No Thank you, Amigo!

As the man is going to and from the border, we get the money out and handy so we can make it a quick exchange and can keep it moving. Not but about 20 minutes later, he was back and we were ready to go. We paid the man our dues and tell ourselves that at the next border, we are doing it ourselves. No matter what. The runner on the Honduras side could not cross into Nicaragua, and so there we were handed another runner. We were already done with them and their money scavenging. blog-blog post-Trouble in Nicaragua-Overlanding-Nicaragua border crossing

In between borders, and nowhere to go

By this time, we told them to back off and that we had it. We followed everyone else and parked our truck on the Nicaragua side border. We had been stamped out of Honduras, but needed to be stamped in Nicaragua. We knew we had one more country to go. We could see the light at the end of the tunnel. We waited in the lines and tried to take notice of what others in front of us were doing, so when it was our turn, we would do the right thing.

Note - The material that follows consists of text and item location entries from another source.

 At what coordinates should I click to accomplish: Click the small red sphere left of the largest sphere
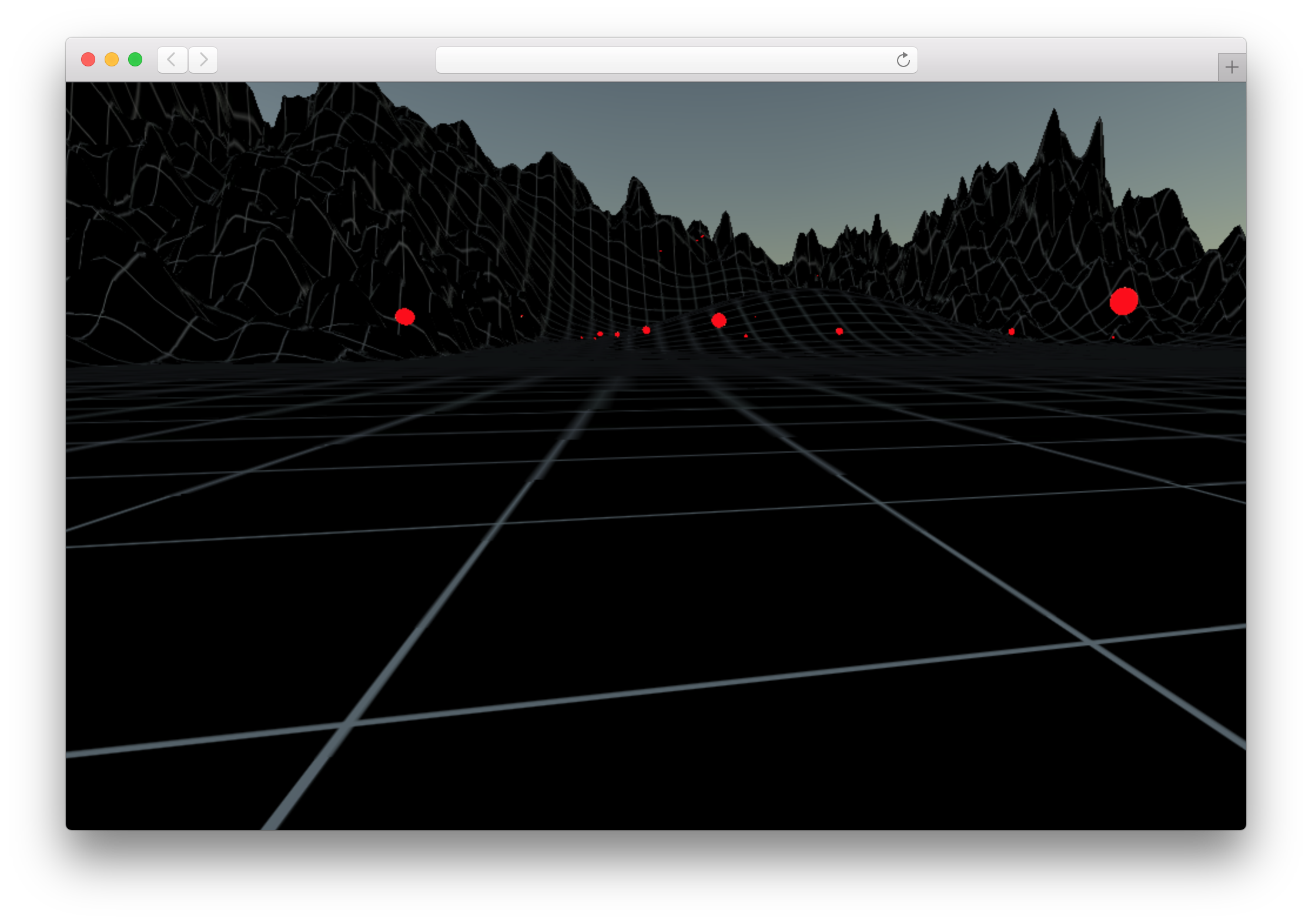(x=1011, y=332)
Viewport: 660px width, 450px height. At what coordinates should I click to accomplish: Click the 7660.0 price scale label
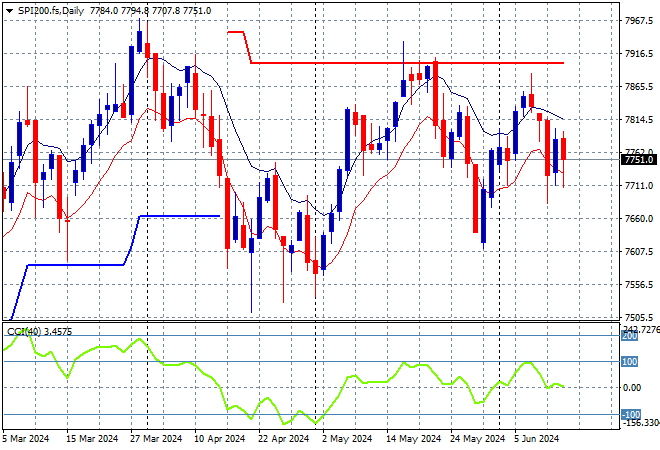click(x=639, y=218)
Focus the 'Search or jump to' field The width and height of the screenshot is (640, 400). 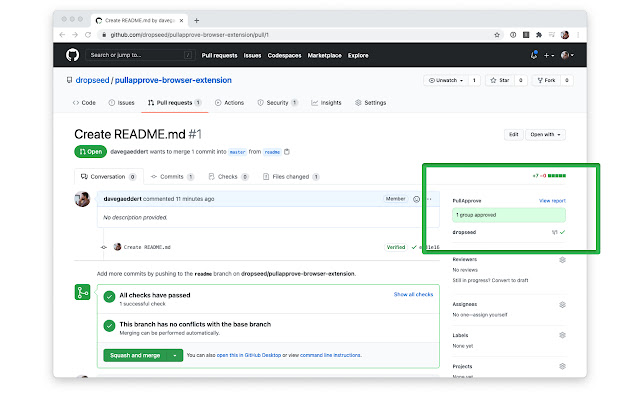coord(140,54)

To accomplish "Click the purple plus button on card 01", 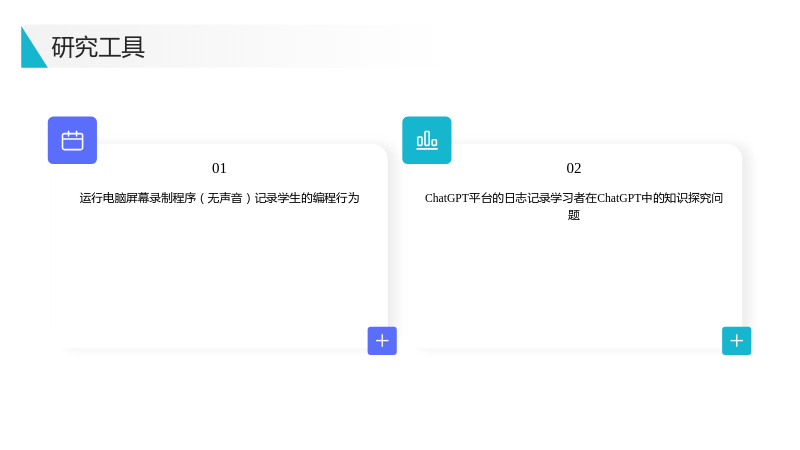I will click(x=382, y=341).
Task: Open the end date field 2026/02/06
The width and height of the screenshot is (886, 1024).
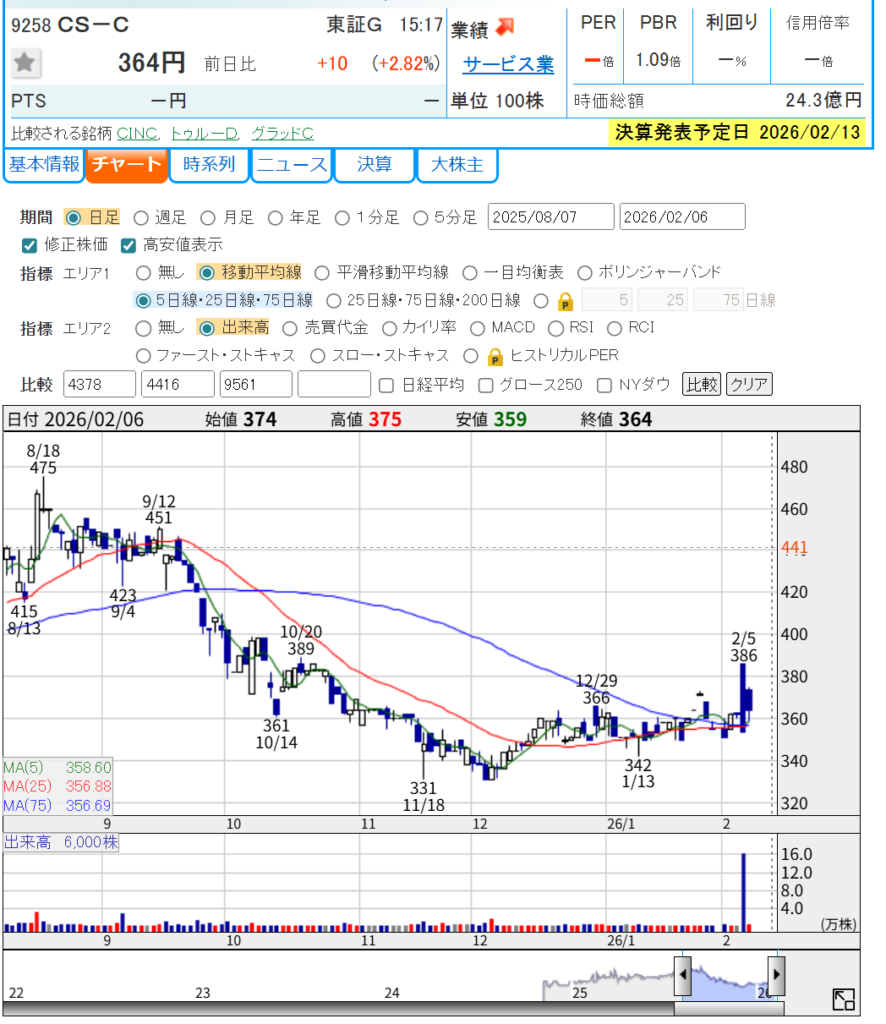Action: click(x=682, y=217)
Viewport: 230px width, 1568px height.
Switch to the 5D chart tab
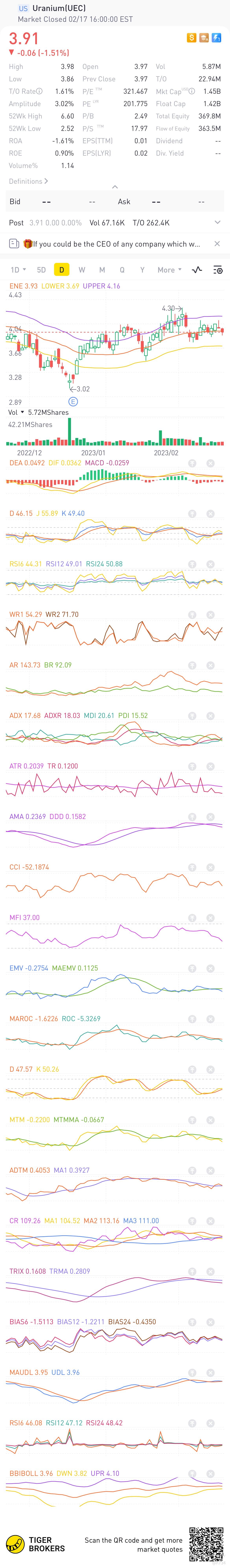(41, 270)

Finally, it was our turn and we proudly hand over our passports. The man behind the counter scans them onto his computer. Normally by this time, we would have gotten our stamps and proceeded on. Taking him longer than what we had seen the previous guests, we wonder if we should have let the runner help us, or if it was something we said to the runner that we shouldn't have. The man then slides our passports to the side of his desk and directs us to a waiting area.

Not a single person spoke English, not one single one. We remembered that there was a lady at the border, working with the border patrol, but in between the Honduras / Nicaragua side that checked our passports on the way out, and she spoke English. We remembered her, because it had been like a breath of fresh air, knowing we could speak to her and she could speak to us, not questioning what was being said. How lovely would it have been had she been here for us to ask what was going on.

People would enter the building, while others would exit. We .. just sat there. We didn't know if the truck would be allowed to enter. We didn't know if it would have to sit at the border. We assumed, like before, it had something to do with the truck title and that was what was stopping us. Next to where we were told to sit, was a glass office. The only part that wasn't covered up to see in was the door you walk through. We would see one person at a time being asked to enter. We tried asking the security officer that was standing by the front door, why we were being held. He would just place his hand in front of him making a calm down motion and kept pointing to the seats in the corner for us to return to.

Looks like we're in trouble!

We waited for a good three hours before being called in. I knew they were taking one person at a time, so it didn't catch me off guard for BJ to be called in by himself while I waited. Lucky for me a gentleman came and sat right next to me, only to have his turn in line also. The first thing I asked was if he spoke English. I had such a huge sigh of relief when he answered yes. Neither of us knew why we had been placed in this area, or what we would have to do in order to get out. We just knew we were all on their time, and couldn't go anywhere fast.

I've never been in trouble with the law in my home country, much less in a country I knew nothing about or didn't speak my language. Being able to see through the glass entrance door to the office, I leaned forward so I could see BJ's face to try and read what was being said. His face did not look good by any means. It looked like we were in trouble. And I had no idea how to get us out.